**Task goal:**
If pictures appear in the lines below, skip them and copy exactly the lines from the one containing "Viewport: 155px width, 122px" through the one containing "Given: Click the Top face of the view cube", and nothing else.

---------- Dataset records

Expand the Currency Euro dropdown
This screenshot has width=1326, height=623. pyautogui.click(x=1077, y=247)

--------------------
---------- Dataset records

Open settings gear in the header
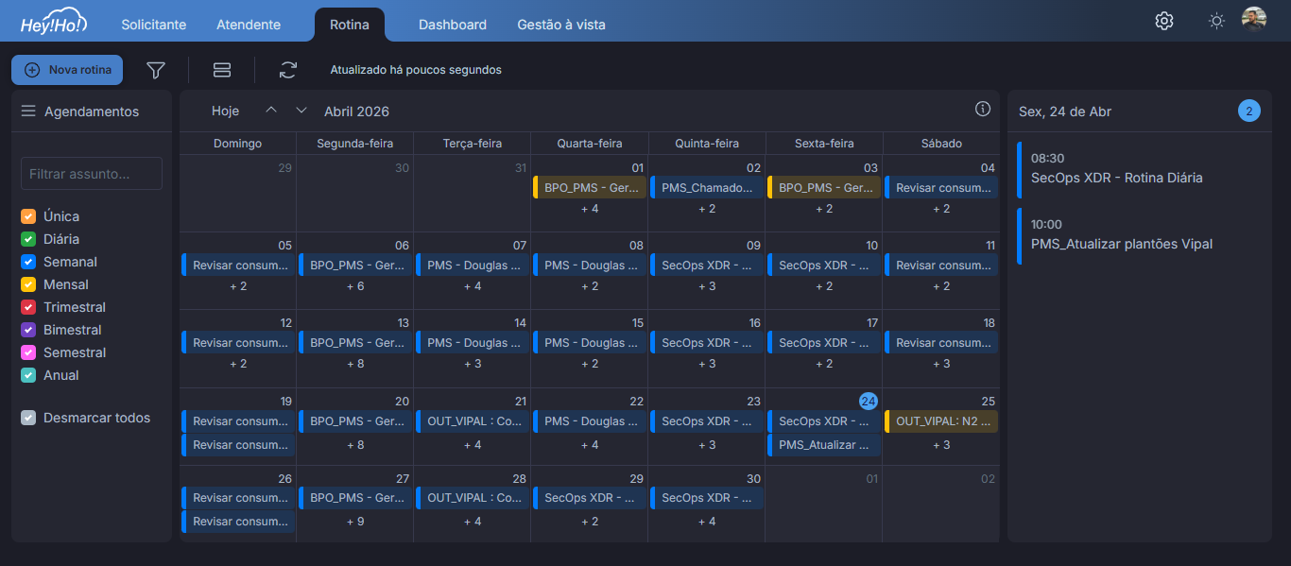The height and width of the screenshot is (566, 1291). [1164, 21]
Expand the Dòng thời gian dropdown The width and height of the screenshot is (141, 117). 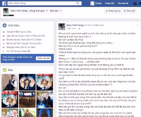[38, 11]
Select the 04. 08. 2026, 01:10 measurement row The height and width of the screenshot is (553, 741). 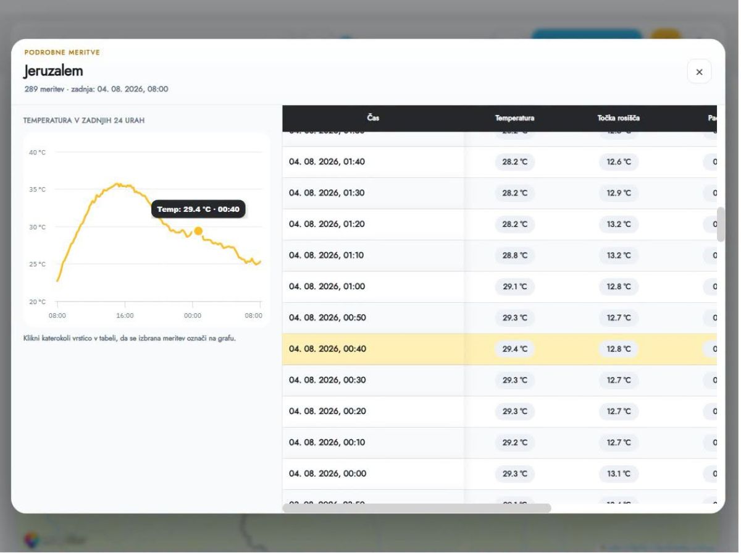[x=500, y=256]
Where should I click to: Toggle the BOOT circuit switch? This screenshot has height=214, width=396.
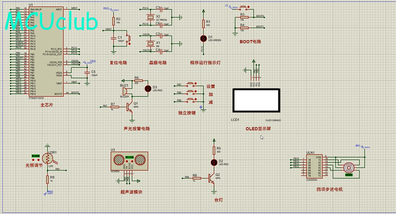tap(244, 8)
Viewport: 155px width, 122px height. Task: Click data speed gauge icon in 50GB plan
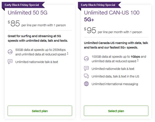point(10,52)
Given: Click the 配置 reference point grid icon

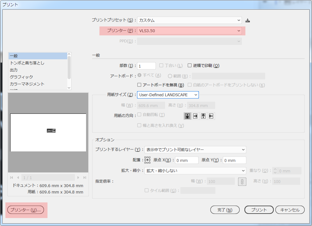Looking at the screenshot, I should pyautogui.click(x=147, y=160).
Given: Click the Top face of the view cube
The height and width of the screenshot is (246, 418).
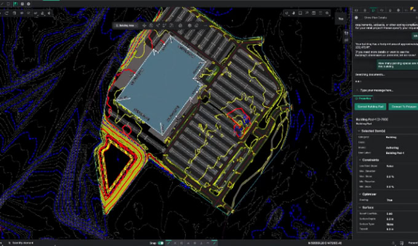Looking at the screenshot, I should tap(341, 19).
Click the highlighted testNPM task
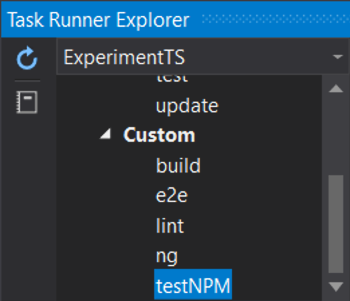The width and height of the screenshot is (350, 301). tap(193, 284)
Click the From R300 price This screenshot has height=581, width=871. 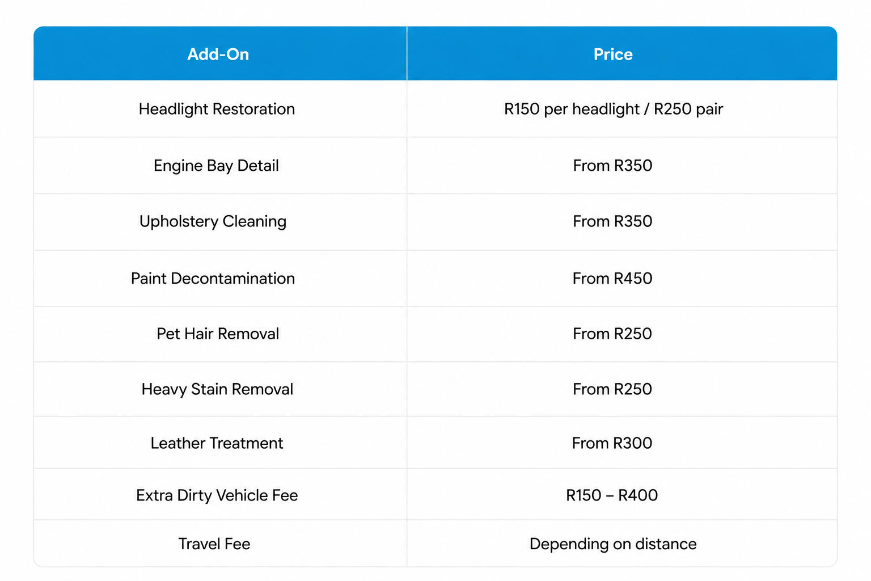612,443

--------------------

**Result of this exercise:**
Viewport: 155px width, 122px height. Task: Click data speed gauge icon in 50GB plan
point(10,52)
Given: Click the 配置 reference point grid icon

Looking at the screenshot, I should pyautogui.click(x=147, y=160).
Given: Click the Top face of the view cube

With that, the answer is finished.